Following an interview with Loukas Tsoukaris, the head of a prominent Greek think tank, who complained about the state being the biggest obstacle to economic development, I headed towards the tourism ministry, to meet with Minister Olga Kefalogianni. When I arrived at the address I had been given, I thought I was in the wrong place. The ministry looked just like any chic building in any posh neighborhood. There was just one security officer at the entrance. I just wanted to check whether this really was the ministry, or a separate annex building to the main one - I was told that it was “the ministry itself.” After having my passport checked, I was asked to go up to the sixth floor. Just as I was heading to the elevator, I saw an attractive young woman entering the building followed by two casually dressed young men.
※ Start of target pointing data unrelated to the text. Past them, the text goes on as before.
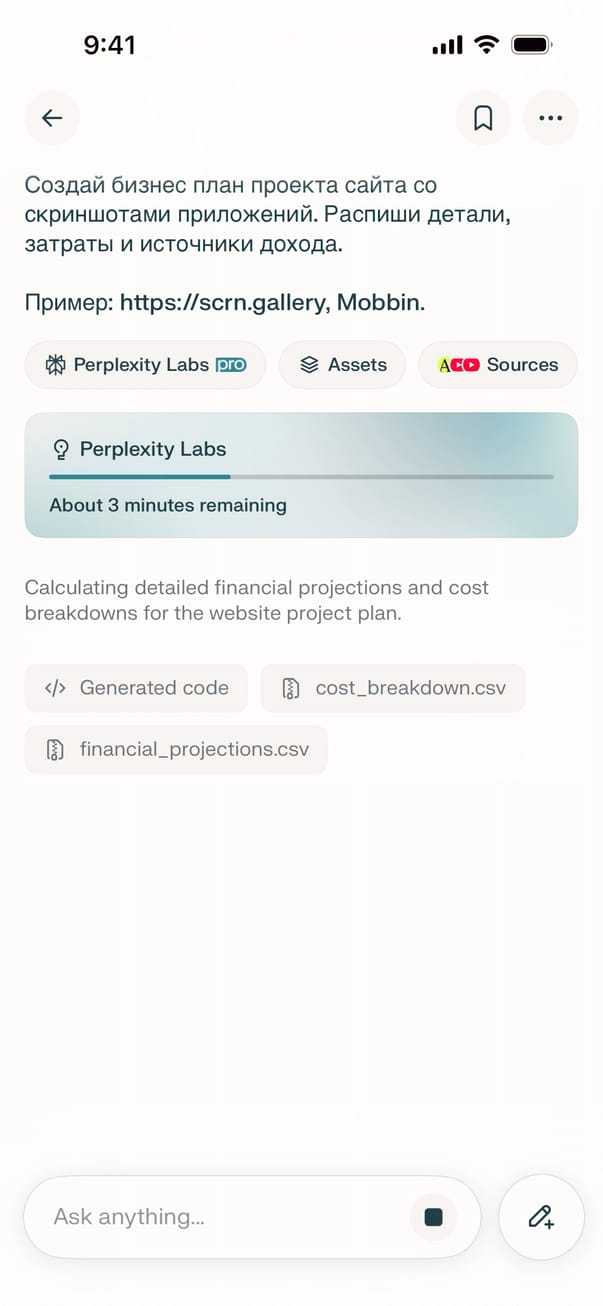Bookmark this thread
Viewport: 603px width, 1306px height.
click(x=483, y=118)
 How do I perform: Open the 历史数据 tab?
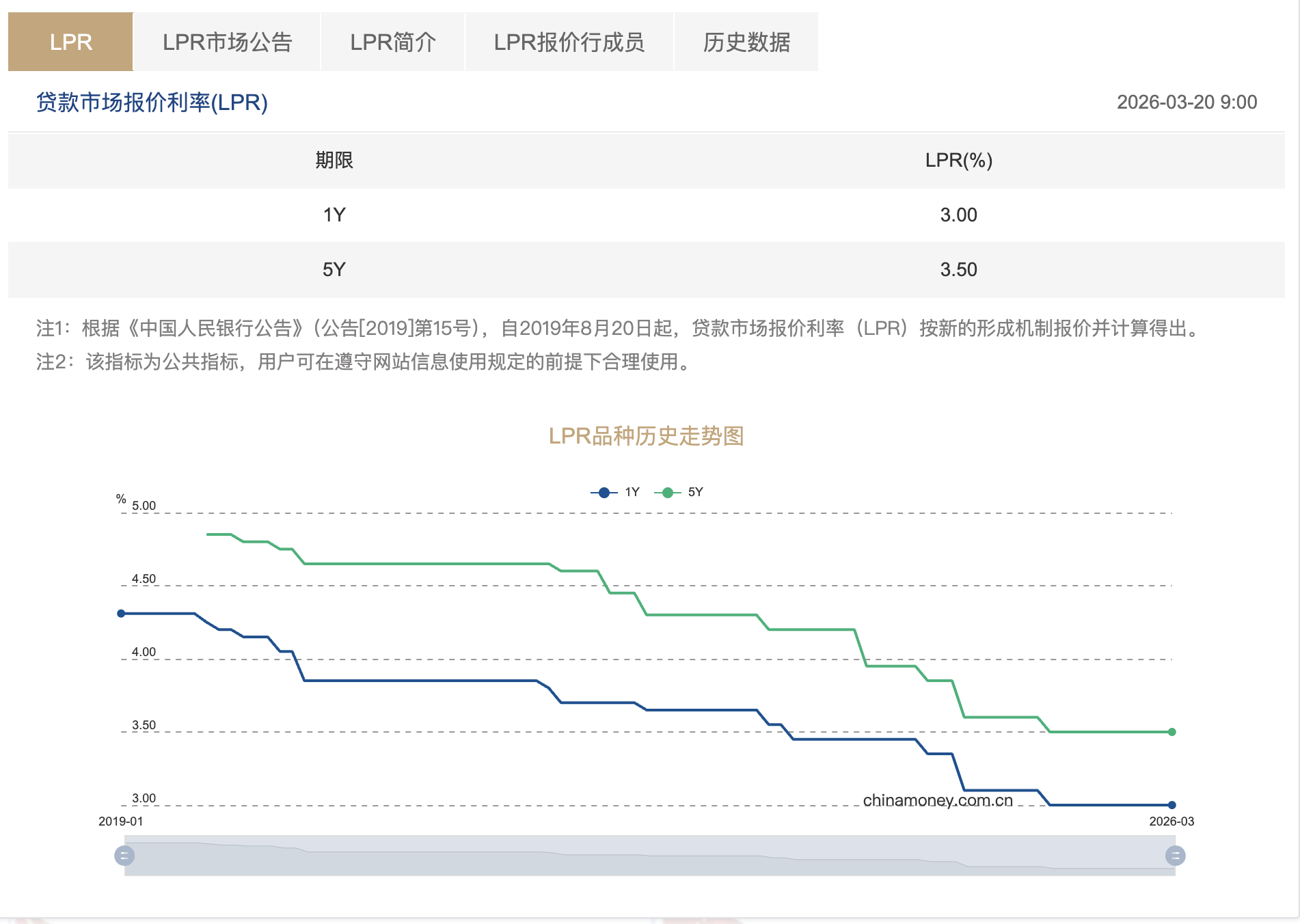coord(745,42)
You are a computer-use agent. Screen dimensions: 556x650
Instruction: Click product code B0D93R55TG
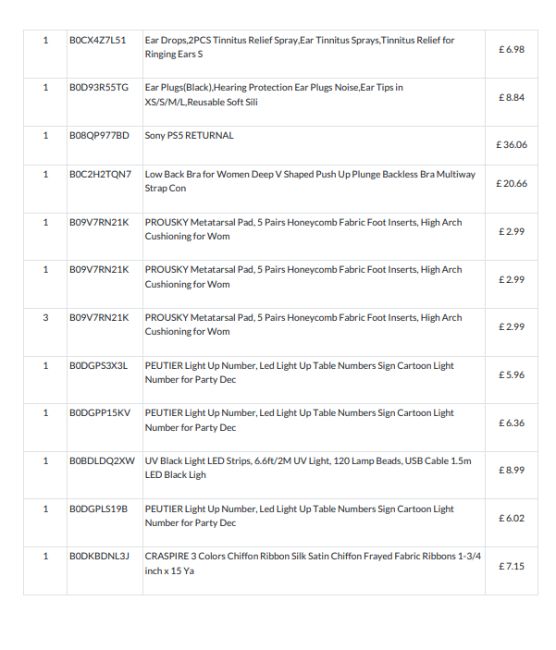click(99, 87)
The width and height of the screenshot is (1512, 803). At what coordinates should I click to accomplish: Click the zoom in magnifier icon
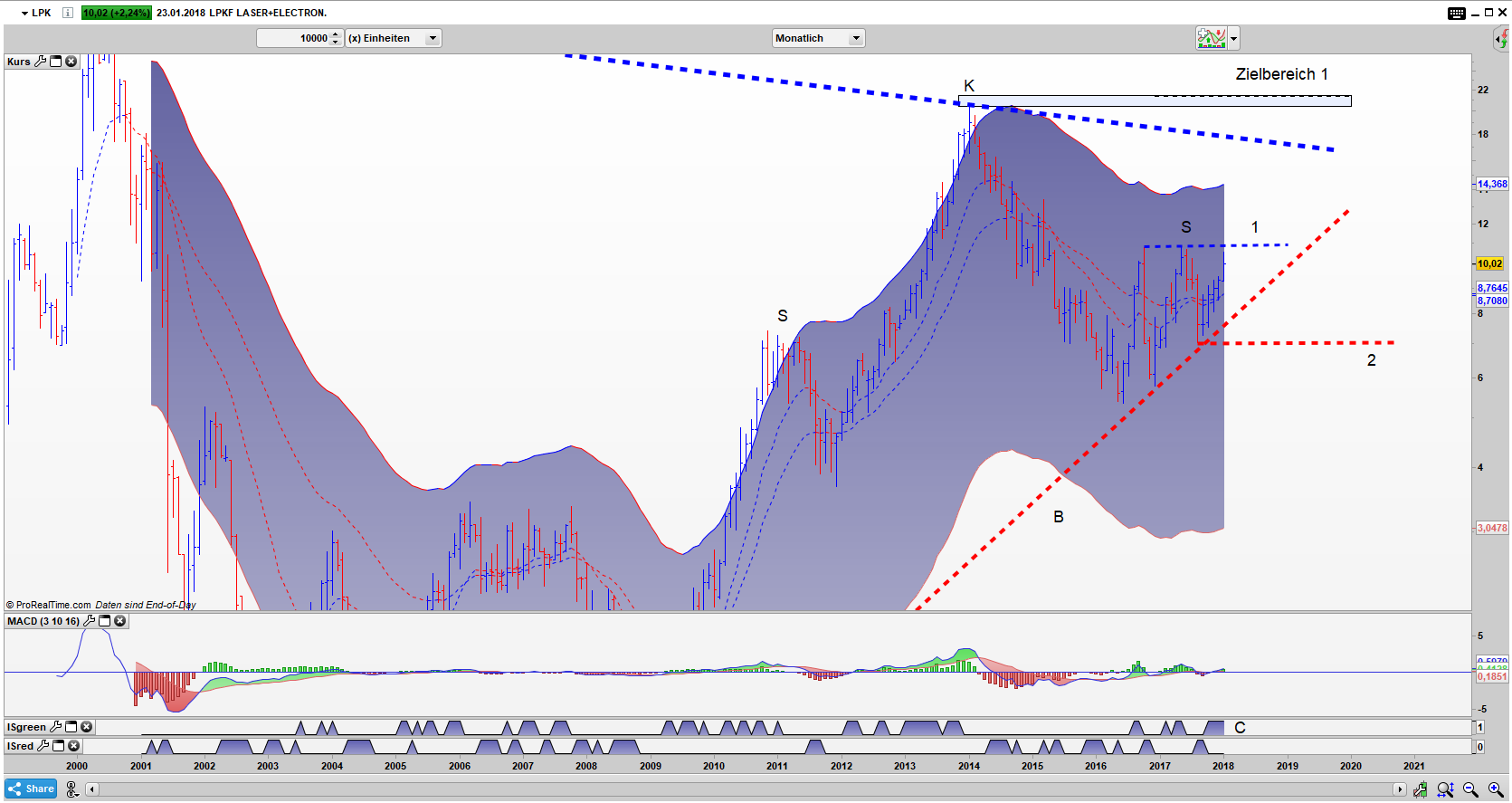tap(1496, 790)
On the sixth floor I somehow came face to face with her, since she must have taken another elevator to the floor. There was basically no one on the floor and I just said to her, “Hi, I am here for the interview.” She replied that I was a bit early. “I’ll wait, it’s better to be early than late,” I said. As she walked away, I looked at the two men in jeans following her. They really didn’t look like bodyguards to me. Where were the headphones I was used to seeing? I saw a woman sitting at one of the two tables on the floor. “Is she the advisor?” I asked. “She is the minister herself,” the woman replied.
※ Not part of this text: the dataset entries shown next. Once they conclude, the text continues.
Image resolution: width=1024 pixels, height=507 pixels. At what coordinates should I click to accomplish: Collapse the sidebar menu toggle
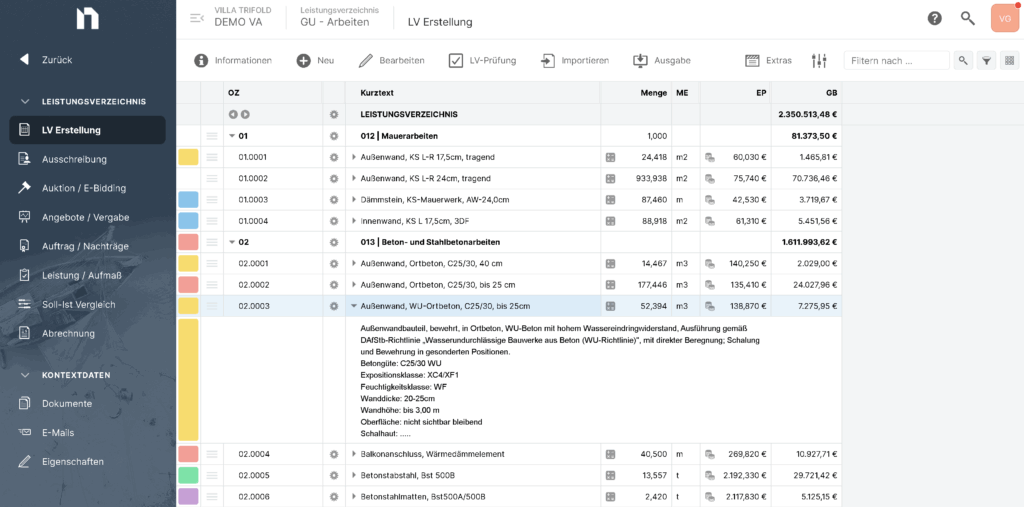pyautogui.click(x=197, y=18)
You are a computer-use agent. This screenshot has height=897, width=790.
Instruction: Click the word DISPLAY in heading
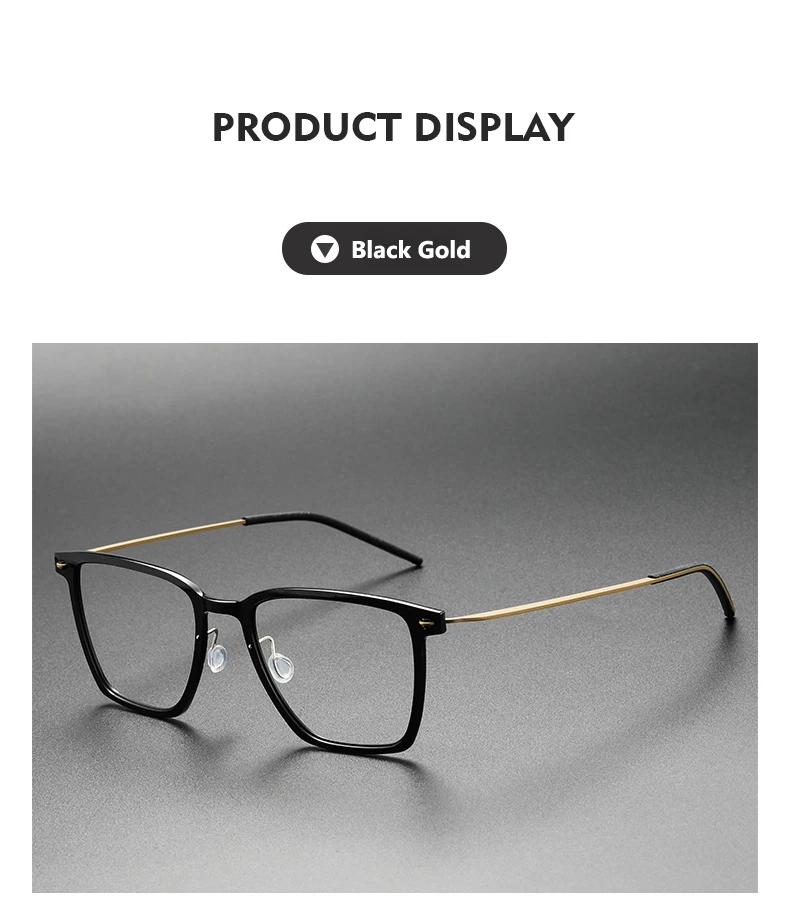[x=494, y=126]
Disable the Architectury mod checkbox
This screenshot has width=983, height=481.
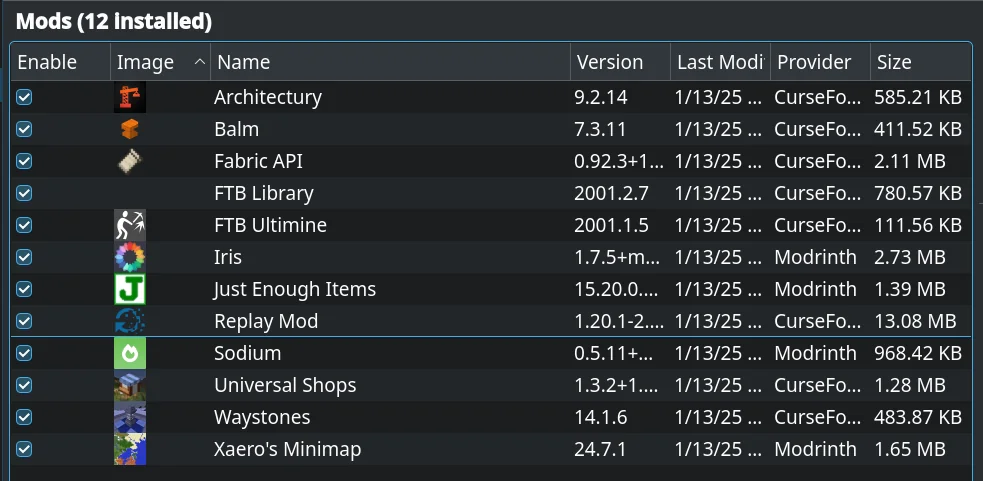click(x=25, y=97)
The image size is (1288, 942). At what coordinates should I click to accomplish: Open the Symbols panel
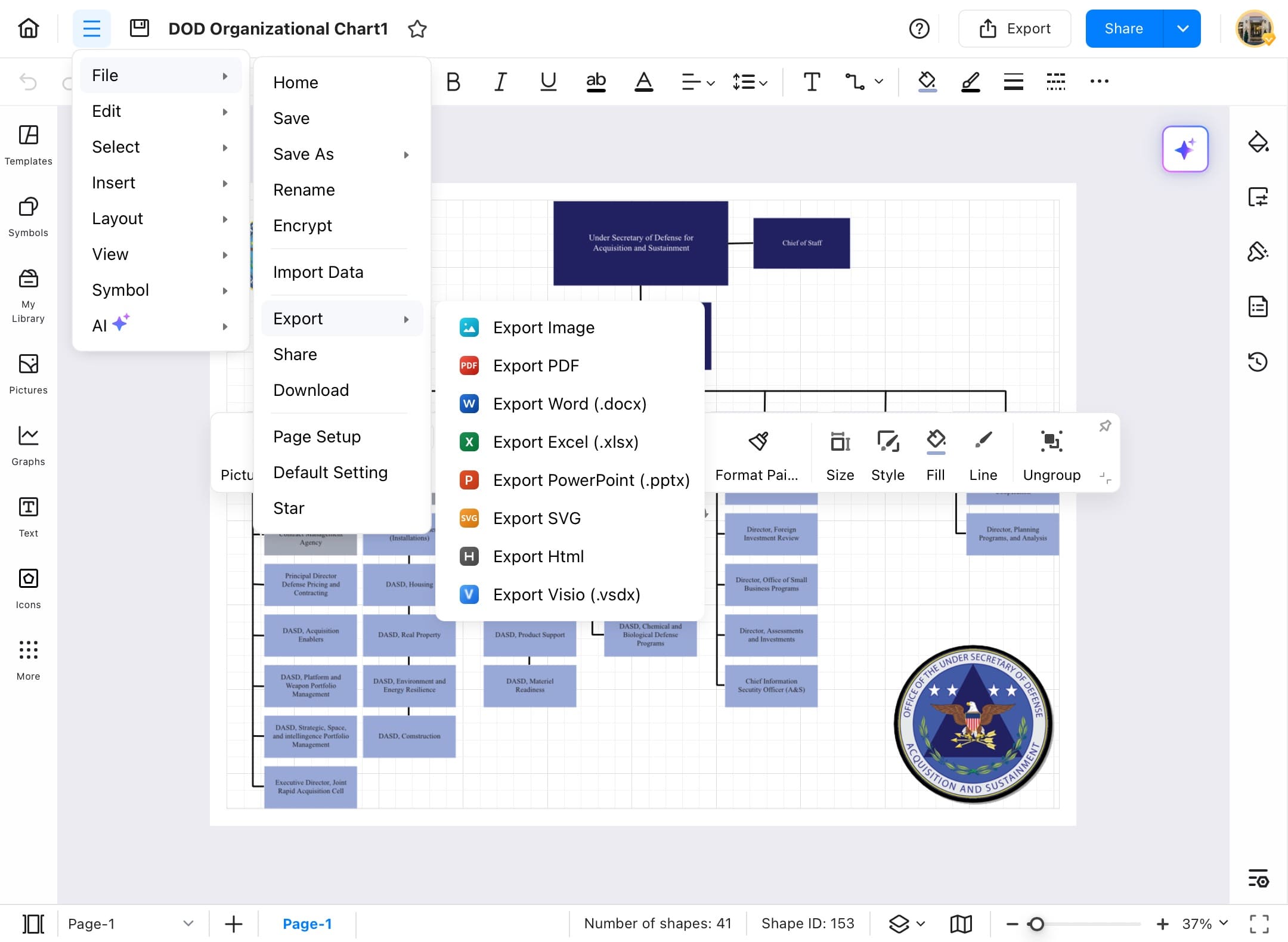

I had done my homework and had seen her pictures from the internet. I confess that I have a bad facial memory, but the problem was that I am used to seeing ministers walking in a crowd - there should have been a dozen advisors lined up to make themselves available.
I just smiled, and couldn’t help but remember Tsoukaris’ complaints about the Greek state. I know how Turkish ministries look. I had an urge to say to my Greek friends: “Hey guys, you should come and see a minister’s office in Turkey. Then have a rethink about state spending and state excess.”
Obviously, this simple observation does not justify all the mismanagement of the Greek state apparatus. But one cannot but make comparison and see the difference in scale between Turkey and Greece.
After listening to the editor-in-chief of a prominent Greek newspaper critisize not only the state but over all the whole system, I later observed that he had come to the restaurant with his motorbike to join us for dinner. “Don’t you have a car with a driver?” I asked him, knowing that Greeks are asked for budget cuts for excess spending. “I have a car but no driver,” he replied. “In Turkey every editor-in-chief has a car with a driver!” I said.
Greece and Turkey, I said to myself, many similarities as well as differences!